6. “Do you know Ken? Ken Mbithi? He went to my high school and he’s from Kenya too!” A friend of mine was asked this a few years ago. Please Note what I said in point #1; Africa is the 2nd largest continent in the world. Therefore all Africans can’t possibly know each other. All Kenyans don’t know each other, all Nigerians do not know each other… I honestly don’t know why people assume we would know the ONE token African kid that was in your class, or you met at a party, a conference or church. Imagine if it was vice versa and I asked my roommate in Freshman year, Francesca from Oregon whether she knew my penpal from middle school Katie from Ohio?? Just because I thought all Americans know each other… doesn’t work that way. There are very rare probabilities of that actually happening.
7. “Is it safe?” The most typical question asked by even the most knowledgeable editors at CNN. Africa is portrayed in the media as being unstable, unsafe, filled with crime, terrorism and no sign of development at all with the exceptions of South Africa and Egypt that are the most developed countries in the continent. I have lived there all my life and yes I won’t deny that crime levels rise and fall with each passing day but it’s the same with any other country. Sadly I feel much safer in my own country than I do here in America due to the constant gun violence and racial crimes that seem to go on on a daily. No country is really ever extremely safe even the neutral scandinavian ones because life is a vicious cycle and some people who can’t handle it take it out on innocent people every day. As far as I know there are no travel bans to many African countries and that to me shows just how safe they are. We try our best so I’ll leave that up to you to decide.

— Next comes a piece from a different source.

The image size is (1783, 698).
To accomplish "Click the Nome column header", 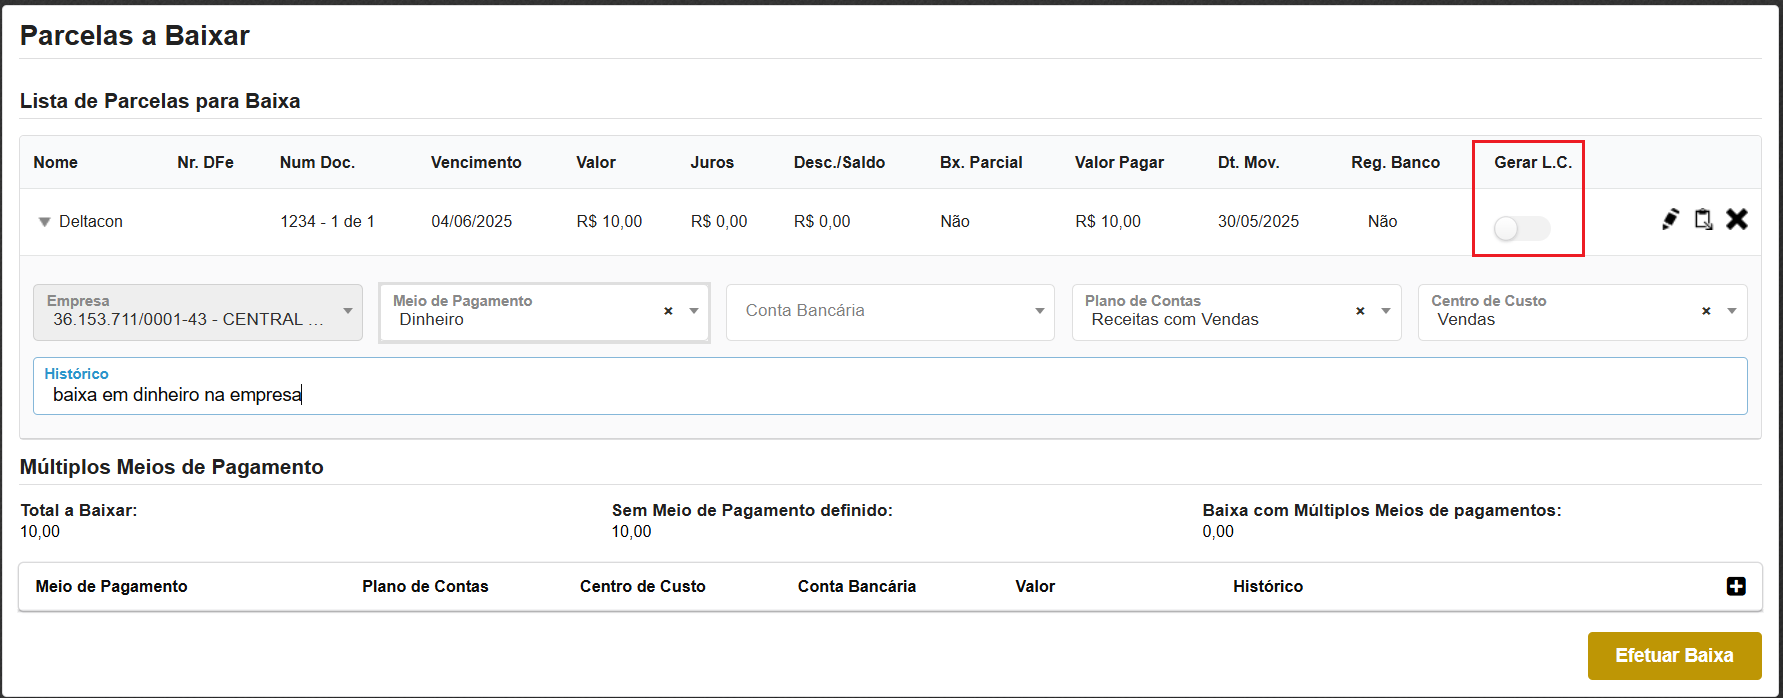I will (55, 162).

8. “Do you have Lions just walking around town?” I literally laughed out loud at this question. My family had warned me that I would be asked some crazy questions when I got to America but I never expected the stereotypical ones at all. My cousin was asked if she lives in the jungle with monkeys. Or if we ride Elephants to get to school or work. We take huge pride in our wildlife especially in Kenya as they provide a major boost to the tourism industry and thus strengthening the country’s economy. BUT we don’t really live among the wild animals. In some remote areas of the country some communities still do and that is all everyone in the world gets to see. A week ago some Kenyans outran some Cheetahs, captured them and had them taken to wildlife services because the Cheetahs had killed and eaten 15 of their goats. This made BBC world news and I understand why because who outruns a cheetah?? But did you know that that four 20yr old college students developed a software equivalent to Yelp in Kenya? And the youngest billionaire in Kenya built his company with just a starting capital of $100? Such stories are yet to reach the CNN offices. So I really blame the media for being biased on what they show about Africa as it ‘educates’ people differently. Lesson of this point is: No we don’t have lions, zebras and elephants roaming around the city. No we don’t live in trees or jungles and no we don’t have giraffes for pets. It would be cool to have a giraffe as a pet though, just saying.
I won’t go further because I may end up writing a mini novel at this rate. All in all, please if any of you have African friends or know people who do or you are just curious about Africa, don’t base your facts off what you see on mainstream media. This continent has a lot more to going on than just poverty and crime and wild animals.